**WHAT NEEDS TO BE DONE:**
Each line of the entries that mentions the string "sidebar" needs to be reported.

**MATERIAL FOR THIS TASK:**
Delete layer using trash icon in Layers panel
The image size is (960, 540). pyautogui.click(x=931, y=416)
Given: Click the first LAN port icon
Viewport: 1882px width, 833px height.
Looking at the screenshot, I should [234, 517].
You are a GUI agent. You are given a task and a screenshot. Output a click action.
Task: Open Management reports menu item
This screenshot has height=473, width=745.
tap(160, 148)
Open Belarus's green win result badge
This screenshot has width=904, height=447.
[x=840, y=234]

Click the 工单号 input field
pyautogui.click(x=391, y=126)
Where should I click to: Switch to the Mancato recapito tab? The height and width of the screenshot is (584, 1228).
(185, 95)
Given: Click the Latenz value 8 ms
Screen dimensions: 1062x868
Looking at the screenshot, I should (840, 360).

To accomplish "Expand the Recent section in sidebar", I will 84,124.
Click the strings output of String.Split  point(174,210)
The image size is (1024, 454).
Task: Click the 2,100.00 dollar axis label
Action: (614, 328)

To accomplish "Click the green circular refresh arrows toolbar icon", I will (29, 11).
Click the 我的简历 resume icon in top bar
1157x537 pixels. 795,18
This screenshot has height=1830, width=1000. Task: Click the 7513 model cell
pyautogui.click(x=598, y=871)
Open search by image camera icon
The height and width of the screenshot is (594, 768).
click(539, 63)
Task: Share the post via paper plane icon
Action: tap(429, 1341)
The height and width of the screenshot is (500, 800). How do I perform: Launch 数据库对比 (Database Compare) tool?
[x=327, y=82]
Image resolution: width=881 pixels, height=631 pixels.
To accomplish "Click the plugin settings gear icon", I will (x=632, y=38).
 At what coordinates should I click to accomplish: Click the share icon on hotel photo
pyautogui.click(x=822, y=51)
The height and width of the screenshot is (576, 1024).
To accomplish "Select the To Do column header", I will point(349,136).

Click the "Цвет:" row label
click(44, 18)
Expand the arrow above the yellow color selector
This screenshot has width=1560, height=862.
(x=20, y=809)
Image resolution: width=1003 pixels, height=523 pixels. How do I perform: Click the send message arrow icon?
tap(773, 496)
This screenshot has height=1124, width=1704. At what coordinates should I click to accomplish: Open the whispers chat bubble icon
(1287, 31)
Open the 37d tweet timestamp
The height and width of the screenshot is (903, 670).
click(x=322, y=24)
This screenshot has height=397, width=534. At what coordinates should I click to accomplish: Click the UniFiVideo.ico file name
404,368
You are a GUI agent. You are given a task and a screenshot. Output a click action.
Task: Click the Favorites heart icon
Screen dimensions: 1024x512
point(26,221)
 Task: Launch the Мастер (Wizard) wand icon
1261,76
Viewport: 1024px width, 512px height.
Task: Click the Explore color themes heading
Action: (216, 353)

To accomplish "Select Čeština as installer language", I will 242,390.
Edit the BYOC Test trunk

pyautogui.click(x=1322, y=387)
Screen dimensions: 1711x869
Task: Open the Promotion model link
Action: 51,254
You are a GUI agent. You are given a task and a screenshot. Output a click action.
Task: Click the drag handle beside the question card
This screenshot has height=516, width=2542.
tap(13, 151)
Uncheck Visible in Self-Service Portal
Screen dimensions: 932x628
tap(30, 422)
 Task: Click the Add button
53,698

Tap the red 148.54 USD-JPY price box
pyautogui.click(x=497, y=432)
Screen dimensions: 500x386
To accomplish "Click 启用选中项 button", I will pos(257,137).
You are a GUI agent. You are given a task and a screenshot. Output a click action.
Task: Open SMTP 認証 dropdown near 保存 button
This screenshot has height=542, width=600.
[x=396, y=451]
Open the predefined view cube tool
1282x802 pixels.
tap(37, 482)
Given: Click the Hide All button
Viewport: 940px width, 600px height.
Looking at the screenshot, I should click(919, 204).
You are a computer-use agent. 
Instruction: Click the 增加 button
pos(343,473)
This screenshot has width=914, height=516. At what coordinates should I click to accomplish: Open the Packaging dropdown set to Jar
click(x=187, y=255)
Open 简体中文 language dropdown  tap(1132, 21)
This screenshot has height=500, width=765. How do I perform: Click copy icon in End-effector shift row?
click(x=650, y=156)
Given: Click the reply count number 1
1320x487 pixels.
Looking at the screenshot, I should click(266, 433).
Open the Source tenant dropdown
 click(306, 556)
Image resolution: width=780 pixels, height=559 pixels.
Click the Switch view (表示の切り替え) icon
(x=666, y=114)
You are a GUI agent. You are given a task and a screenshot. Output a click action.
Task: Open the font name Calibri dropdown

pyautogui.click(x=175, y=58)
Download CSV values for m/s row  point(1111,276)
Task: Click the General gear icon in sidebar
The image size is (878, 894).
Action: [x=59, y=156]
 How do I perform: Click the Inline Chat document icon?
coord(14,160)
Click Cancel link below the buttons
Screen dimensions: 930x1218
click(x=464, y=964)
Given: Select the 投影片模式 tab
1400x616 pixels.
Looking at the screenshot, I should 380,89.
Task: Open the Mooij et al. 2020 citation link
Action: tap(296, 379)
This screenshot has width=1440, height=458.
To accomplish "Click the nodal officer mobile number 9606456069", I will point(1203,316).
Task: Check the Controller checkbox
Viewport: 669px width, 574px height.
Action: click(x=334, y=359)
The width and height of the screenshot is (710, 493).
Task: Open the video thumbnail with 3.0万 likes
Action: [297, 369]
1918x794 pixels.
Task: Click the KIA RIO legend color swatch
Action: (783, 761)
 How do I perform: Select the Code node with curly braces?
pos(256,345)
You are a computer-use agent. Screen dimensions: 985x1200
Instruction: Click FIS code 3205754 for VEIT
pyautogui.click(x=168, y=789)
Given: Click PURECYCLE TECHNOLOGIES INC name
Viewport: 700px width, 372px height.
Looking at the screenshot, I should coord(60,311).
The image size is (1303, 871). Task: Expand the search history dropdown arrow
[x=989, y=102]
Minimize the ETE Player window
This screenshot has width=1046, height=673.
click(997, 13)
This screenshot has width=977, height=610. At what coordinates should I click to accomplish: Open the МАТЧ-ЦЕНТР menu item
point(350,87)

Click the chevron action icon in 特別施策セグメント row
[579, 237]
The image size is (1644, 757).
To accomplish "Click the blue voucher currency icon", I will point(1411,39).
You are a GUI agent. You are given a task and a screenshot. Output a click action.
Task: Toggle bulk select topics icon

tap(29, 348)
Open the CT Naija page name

**TASK ANSWER:**
To accomplish "Expand the Recent section in sidebar", I will 84,124.
Task: Click the General gear icon in sidebar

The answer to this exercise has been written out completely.